Being Framed


“In 1979, a police station in North London branched out to specialise in peculiar crimes. Leading the investigations was Detective Chief Inspector (DCI) Dean Wilson, who dedicated his whole life to fighting what the traditional, prevailing criminal justice system would consider “petty offences and misdemeanours”. From a young age, DCI Wilson took minor wrongdoings very seriously. Once Head of the Department of Marginalised Cases (DMC), he went above and beyond to fight any form of uncalled-for behaviour, confronting those who breached the established social codes of conduct. From secret gatherings and heated arguments with next-door neighbours, to stolen and broken possessions, it was his duty to handle the disputes between members of the community, treating each case equally and fairly.” 
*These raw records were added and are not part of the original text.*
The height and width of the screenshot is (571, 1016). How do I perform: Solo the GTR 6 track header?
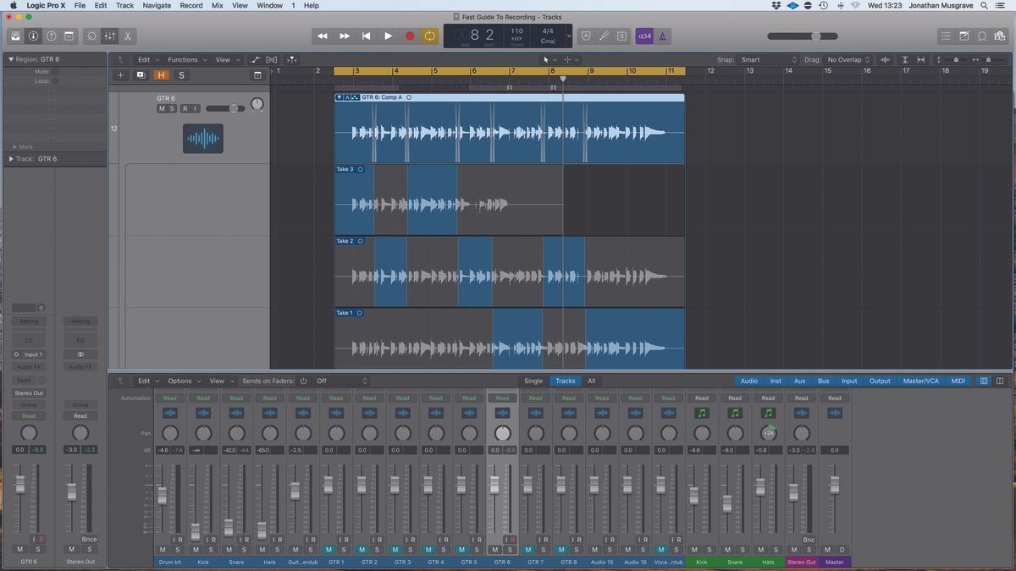(173, 108)
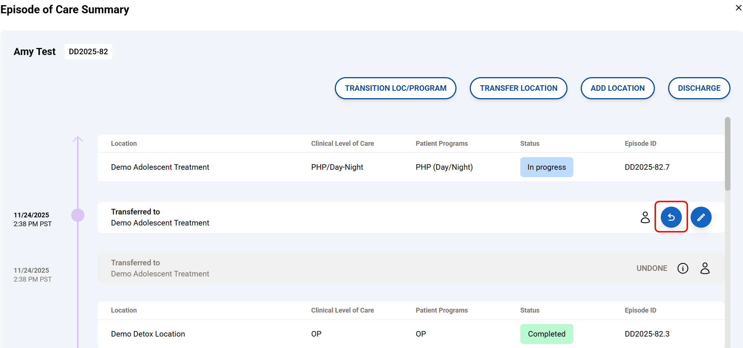Click info icon beside UNDONE label

pos(683,268)
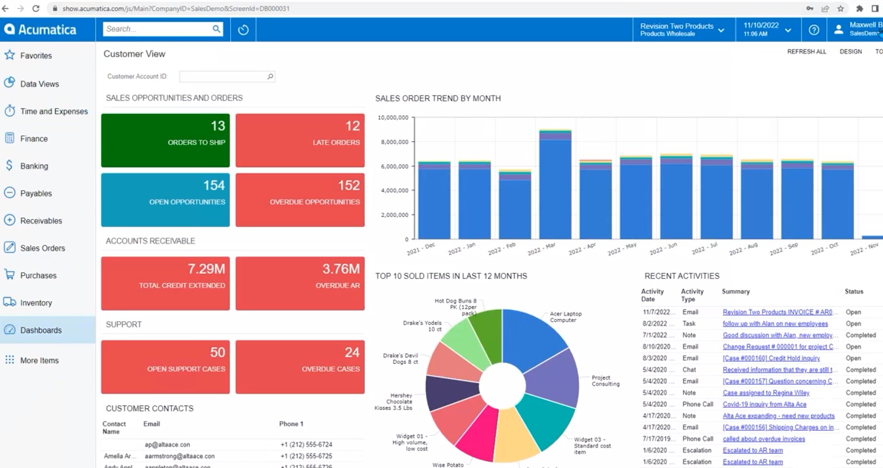
Task: Open the business date dropdown 11/10/2022
Action: [788, 30]
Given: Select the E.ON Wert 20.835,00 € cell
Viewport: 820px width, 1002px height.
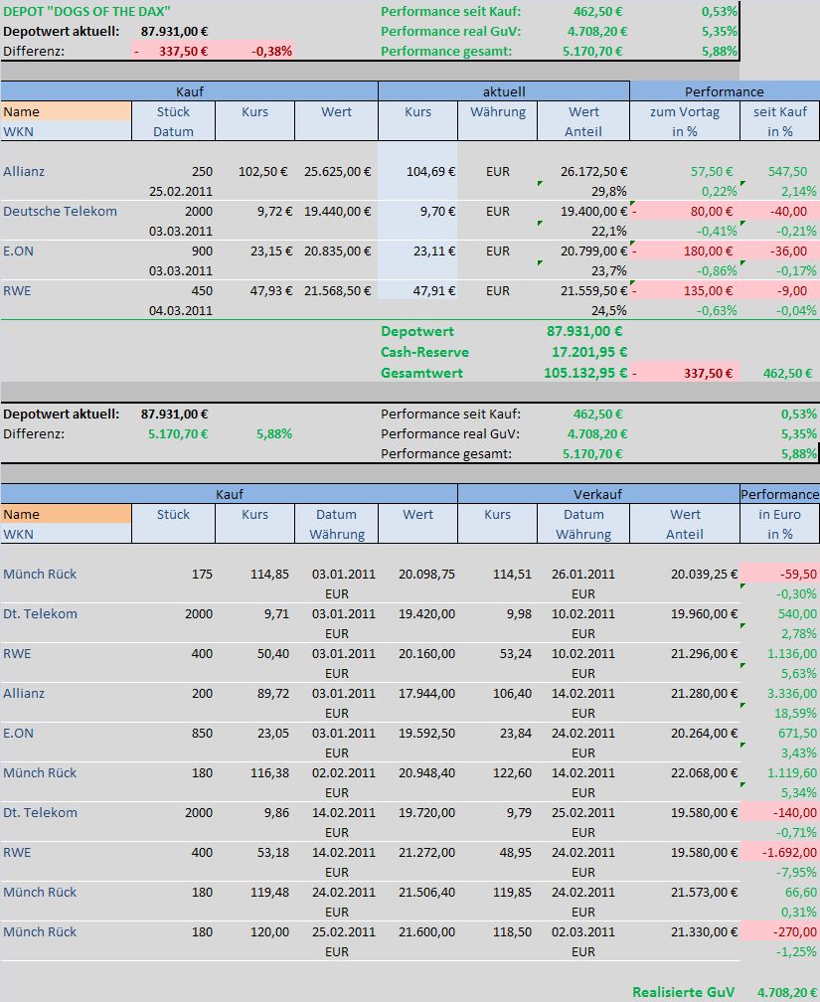Looking at the screenshot, I should click(338, 251).
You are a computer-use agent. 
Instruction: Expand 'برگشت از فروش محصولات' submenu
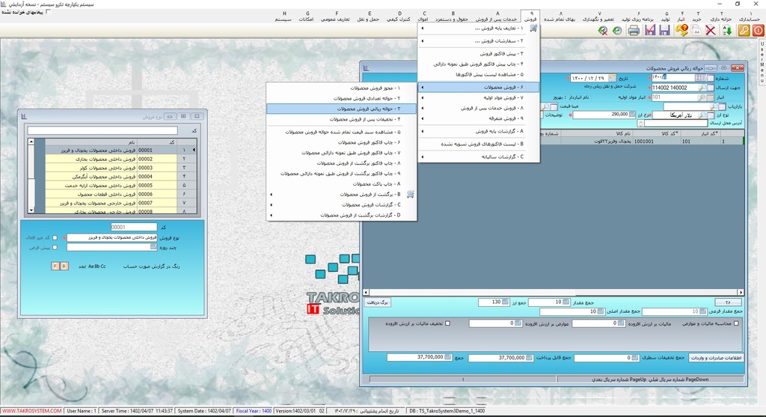(x=342, y=194)

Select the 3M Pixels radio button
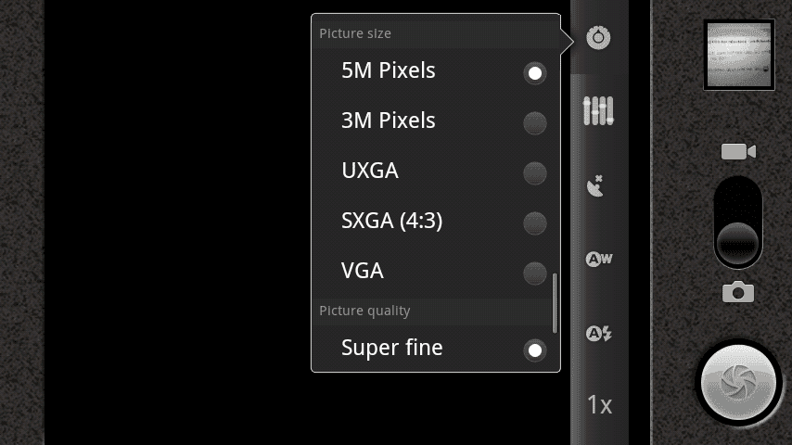[x=535, y=123]
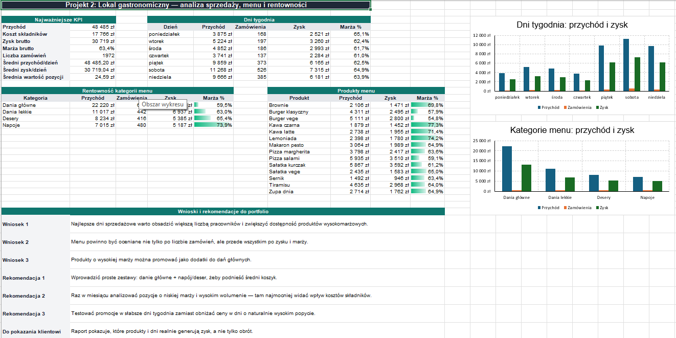This screenshot has height=338, width=676.
Task: Select the 'Rekomendacja 2' label cell
Action: [x=36, y=296]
Driven by mystery and deception, Being Framed is a multilayered project that explores the ideas of speculative documentary by questioning photography’s ambivalent status between fact and fiction within a narrative of imagined crimes, investigated by protagonist police detective DCI Dean Wilson. 

The title plays with the twofold-ness of the expression; how it can be used to refer to both incrimination and photography.  Operating at the edge of narrative plausibility, the work is presented as real evidence as part of a serious inquiry. Staged photographs intermingle with collages, ransom note-inspired documents, newspaper clippings and faked archival materials in a dossier-like structure — all culminating in a collection of images from an authentic-looking police report. Each case, however, remains left unsolved, questions unanswered, and facts are never fully established. Thus, the viewer is invited to take the investigation into their own hands, tasked with deciphering what to believe and with finding the missing clues within the visual puzzle.

Informed by research into the customs and formalities of police department photographers and their understanding of the medium, Being Framed integrates and references the techniques and aesthetics of photojournalism, forensic and documentary photography. Revolving around issues of make-believe and surveillance, the work explores the visual and dialogical properties of the overarching “detective genre” in relation to the mechanisms connected with looking and describing. I aim to make visible the similarities between artistic practice and criminal investigation by outlining the critical and stylistic abilities of the crime scene photographer to construct compelling observations from seemingly meaningless details.

With tongue-in- cheek humour, Being Framed discloses little information about, and makes creative connections between (at times) unremarkable and quotidian objects, people and events to study the complexity of photography’s truth values, as well as the psychological aspects of criminal activity and the documentation thereof.